### Exercise
From the first line to the last, give the records again exactly.

### Listed records

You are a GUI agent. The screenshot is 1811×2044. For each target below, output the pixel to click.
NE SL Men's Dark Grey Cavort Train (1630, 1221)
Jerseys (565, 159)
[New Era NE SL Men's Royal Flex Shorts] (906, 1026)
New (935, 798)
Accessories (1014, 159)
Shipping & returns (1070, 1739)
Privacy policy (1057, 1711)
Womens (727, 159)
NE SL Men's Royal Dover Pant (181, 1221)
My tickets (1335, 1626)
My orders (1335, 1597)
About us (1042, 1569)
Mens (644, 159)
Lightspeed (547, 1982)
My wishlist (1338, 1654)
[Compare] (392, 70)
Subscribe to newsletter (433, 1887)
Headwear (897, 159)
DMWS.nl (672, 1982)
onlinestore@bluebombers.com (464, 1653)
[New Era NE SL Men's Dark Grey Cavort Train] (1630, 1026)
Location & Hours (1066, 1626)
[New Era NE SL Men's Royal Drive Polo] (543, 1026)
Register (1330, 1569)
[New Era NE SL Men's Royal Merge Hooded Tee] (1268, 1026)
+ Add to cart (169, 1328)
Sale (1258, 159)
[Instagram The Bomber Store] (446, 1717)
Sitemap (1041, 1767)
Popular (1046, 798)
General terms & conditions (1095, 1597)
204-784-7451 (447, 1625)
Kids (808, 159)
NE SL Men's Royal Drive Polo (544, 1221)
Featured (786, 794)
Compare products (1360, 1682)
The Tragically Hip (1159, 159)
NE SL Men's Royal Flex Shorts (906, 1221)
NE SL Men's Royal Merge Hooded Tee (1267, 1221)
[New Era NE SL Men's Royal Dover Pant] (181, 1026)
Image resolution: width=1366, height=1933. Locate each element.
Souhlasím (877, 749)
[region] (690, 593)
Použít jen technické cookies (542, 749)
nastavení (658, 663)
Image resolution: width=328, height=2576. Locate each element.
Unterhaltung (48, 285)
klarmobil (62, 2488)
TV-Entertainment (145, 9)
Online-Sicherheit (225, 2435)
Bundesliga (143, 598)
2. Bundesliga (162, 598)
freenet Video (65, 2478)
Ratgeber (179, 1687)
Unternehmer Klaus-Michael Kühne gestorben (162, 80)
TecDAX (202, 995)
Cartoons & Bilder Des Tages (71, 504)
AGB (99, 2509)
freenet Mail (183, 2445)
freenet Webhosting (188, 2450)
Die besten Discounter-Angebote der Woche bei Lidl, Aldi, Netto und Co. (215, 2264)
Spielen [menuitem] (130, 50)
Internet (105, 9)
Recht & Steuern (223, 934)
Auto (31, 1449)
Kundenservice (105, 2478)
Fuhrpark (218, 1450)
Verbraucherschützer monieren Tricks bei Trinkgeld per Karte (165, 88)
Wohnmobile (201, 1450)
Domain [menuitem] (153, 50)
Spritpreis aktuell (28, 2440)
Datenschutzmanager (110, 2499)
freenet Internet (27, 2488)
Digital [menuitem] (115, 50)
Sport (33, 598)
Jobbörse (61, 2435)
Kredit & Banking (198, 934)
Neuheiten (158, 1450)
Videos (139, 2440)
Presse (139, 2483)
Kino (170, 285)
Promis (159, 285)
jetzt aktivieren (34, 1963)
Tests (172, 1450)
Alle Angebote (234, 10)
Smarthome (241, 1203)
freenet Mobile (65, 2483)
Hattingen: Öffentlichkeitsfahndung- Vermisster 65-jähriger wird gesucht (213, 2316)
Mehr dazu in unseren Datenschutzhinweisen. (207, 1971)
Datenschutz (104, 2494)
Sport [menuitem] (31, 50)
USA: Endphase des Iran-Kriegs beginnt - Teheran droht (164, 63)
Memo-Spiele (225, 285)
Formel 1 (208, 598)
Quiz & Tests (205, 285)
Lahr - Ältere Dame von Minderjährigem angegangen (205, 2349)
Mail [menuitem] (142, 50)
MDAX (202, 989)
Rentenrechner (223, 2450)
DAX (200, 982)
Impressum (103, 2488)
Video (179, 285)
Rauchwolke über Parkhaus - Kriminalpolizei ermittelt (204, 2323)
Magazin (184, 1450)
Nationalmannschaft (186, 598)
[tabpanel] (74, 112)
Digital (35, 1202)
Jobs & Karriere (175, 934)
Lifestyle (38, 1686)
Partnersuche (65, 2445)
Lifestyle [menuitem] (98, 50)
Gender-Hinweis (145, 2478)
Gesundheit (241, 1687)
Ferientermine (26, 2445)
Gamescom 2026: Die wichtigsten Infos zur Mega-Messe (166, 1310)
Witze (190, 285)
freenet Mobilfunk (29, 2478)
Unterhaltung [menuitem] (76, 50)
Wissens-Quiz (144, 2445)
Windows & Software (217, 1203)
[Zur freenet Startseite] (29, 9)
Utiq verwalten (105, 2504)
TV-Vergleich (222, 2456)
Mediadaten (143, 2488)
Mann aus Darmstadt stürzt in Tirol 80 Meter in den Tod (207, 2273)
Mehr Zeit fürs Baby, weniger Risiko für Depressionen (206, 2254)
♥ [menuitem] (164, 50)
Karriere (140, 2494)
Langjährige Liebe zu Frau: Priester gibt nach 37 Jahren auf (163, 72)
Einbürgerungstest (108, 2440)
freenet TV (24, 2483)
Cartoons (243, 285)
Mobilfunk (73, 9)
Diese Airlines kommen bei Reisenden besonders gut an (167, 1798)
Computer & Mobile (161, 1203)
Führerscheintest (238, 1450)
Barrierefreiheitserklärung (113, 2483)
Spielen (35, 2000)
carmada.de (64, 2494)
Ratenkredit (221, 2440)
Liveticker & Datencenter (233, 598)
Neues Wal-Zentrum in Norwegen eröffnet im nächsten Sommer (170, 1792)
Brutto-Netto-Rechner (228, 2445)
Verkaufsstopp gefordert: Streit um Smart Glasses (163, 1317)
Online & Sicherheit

### Task result
You are a GUI agent. The screenshot is 1811×2044. For each target below, output the pixel to click.
NE SL Men's Dark Grey Cavort Train (1630, 1221)
Jerseys (565, 159)
[New Era NE SL Men's Royal Flex Shorts] (906, 1026)
New (935, 798)
Accessories (1014, 159)
Shipping & returns (1070, 1739)
Privacy policy (1057, 1711)
Womens (727, 159)
NE SL Men's Royal Dover Pant (181, 1221)
My tickets (1335, 1626)
My orders (1335, 1597)
About us (1042, 1569)
Mens (644, 159)
Lightspeed (547, 1982)
My wishlist (1338, 1654)
[Compare] (392, 70)
Subscribe to newsletter (433, 1887)
Headwear (897, 159)
DMWS.nl (672, 1982)
onlinestore@bluebombers.com (464, 1653)
[New Era NE SL Men's Dark Grey Cavort Train] (1630, 1026)
Location & Hours (1066, 1626)
[New Era NE SL Men's Royal Drive Polo] (543, 1026)
Register (1330, 1569)
[New Era NE SL Men's Royal Merge Hooded Tee] (1268, 1026)
+ Add to cart (169, 1328)
Sale (1258, 159)
[Instagram The Bomber Store] (446, 1717)
Sitemap (1041, 1767)
Popular (1046, 798)
General terms & conditions (1095, 1597)
204-784-7451 (447, 1625)
Kids (808, 159)
NE SL Men's Royal Drive Polo (544, 1221)
Featured (786, 794)
Compare products (1360, 1682)
The Tragically Hip (1159, 159)
NE SL Men's Royal Flex Shorts (906, 1221)
NE SL Men's Royal Merge Hooded Tee (1267, 1221)
[New Era NE SL Men's Royal Dover Pant] (181, 1026)
Image resolution: width=1366, height=1933. Locate each element.
Souhlasím (877, 749)
[region] (690, 593)
Použít jen technické cookies (542, 749)
nastavení (658, 663)
Image resolution: width=328, height=2576. Locate each element.
Unterhaltung (48, 285)
klarmobil (62, 2488)
TV-Entertainment (145, 9)
Online-Sicherheit (225, 2435)
Bundesliga (143, 598)
2. Bundesliga (162, 598)
freenet Video (65, 2478)
Ratgeber (179, 1687)
Unternehmer Klaus-Michael Kühne gestorben (162, 80)
TecDAX (202, 995)
Cartoons & Bilder Des Tages (71, 504)
AGB (99, 2509)
freenet Mail (183, 2445)
freenet Webhosting (188, 2450)
Die besten Discounter-Angebote der Woche bei Lidl, Aldi, Netto und Co. (215, 2264)
Spielen [menuitem] (130, 50)
Internet (105, 9)
Recht & Steuern (223, 934)
Auto (31, 1449)
Kundenservice (105, 2478)
Fuhrpark (218, 1450)
Verbraucherschützer monieren Tricks bei Trinkgeld per Karte (165, 88)
Wohnmobile (201, 1450)
Domain [menuitem] (153, 50)
Spritpreis aktuell (28, 2440)
Datenschutzmanager (110, 2499)
freenet Internet (27, 2488)
Digital [menuitem] (115, 50)
Sport (33, 598)
Jobbörse (61, 2435)
Kredit & Banking (198, 934)
Neuheiten (158, 1450)
Videos (139, 2440)
Presse (139, 2483)
Kino (170, 285)
Promis (159, 285)
jetzt aktivieren (34, 1963)
Tests (172, 1450)
Alle Angebote (234, 10)
Smarthome (241, 1203)
freenet Mobile (65, 2483)
Hattingen: Öffentlichkeitsfahndung- Vermisster 65-jähriger wird gesucht (213, 2316)
Mehr dazu in unseren Datenschutzhinweisen. (207, 1971)
Datenschutz (104, 2494)
Sport [menuitem] (31, 50)
USA: Endphase des Iran-Kriegs beginnt - Teheran droht (164, 63)
Memo-Spiele (225, 285)
Formel 1 (208, 598)
Quiz & Tests (205, 285)
Lahr - Ältere Dame von Minderjährigem angegangen (205, 2349)
Mail [menuitem] (142, 50)
MDAX (202, 989)
Rentenrechner (223, 2450)
DAX (200, 982)
Impressum (103, 2488)
Video (179, 285)
Rauchwolke über Parkhaus - Kriminalpolizei ermittelt (204, 2323)
Magazin (184, 1450)
Nationalmannschaft (186, 598)
[tabpanel] (74, 112)
Digital (35, 1202)
Jobs & Karriere (175, 934)
Lifestyle (38, 1686)
Partnersuche (65, 2445)
Lifestyle [menuitem] (98, 50)
Gender-Hinweis (145, 2478)
Gesundheit (241, 1687)
Ferientermine (26, 2445)
Gamescom 2026: Die wichtigsten Infos zur Mega-Messe (166, 1310)
Witze (190, 285)
freenet Mobilfunk (29, 2478)
Unterhaltung [menuitem] (76, 50)
Wissens-Quiz (144, 2445)
Windows & Software (217, 1203)
[Zur freenet Startseite] (29, 9)
Utiq verwalten (105, 2504)
TV-Vergleich (222, 2456)
Mediadaten (143, 2488)
Mann aus Darmstadt stürzt in Tirol 80 Meter in den Tod (207, 2273)
Mehr Zeit fürs Baby, weniger Risiko für Depressionen (206, 2254)
♥ [menuitem] (164, 50)
Karriere (140, 2494)
Langjährige Liebe zu Frau: Priester gibt nach 37 Jahren auf (163, 72)
Einbürgerungstest (108, 2440)
freenet TV (24, 2483)
Cartoons (243, 285)
Mobilfunk (73, 9)
Diese Airlines kommen bei Reisenden besonders gut an (167, 1798)
Computer & Mobile (161, 1203)
Führerscheintest (238, 1450)
Barrierefreiheitserklärung (113, 2483)
Spielen (35, 2000)
carmada.de (64, 2494)
Ratenkredit (221, 2440)
Liveticker & Datencenter (233, 598)
Neues Wal-Zentrum in Norwegen eröffnet im nächsten Sommer (170, 1792)
Brutto-Netto-Rechner (228, 2445)
Verkaufsstopp gefordert: Streit um Smart Glasses (163, 1317)
Online & Sicherheit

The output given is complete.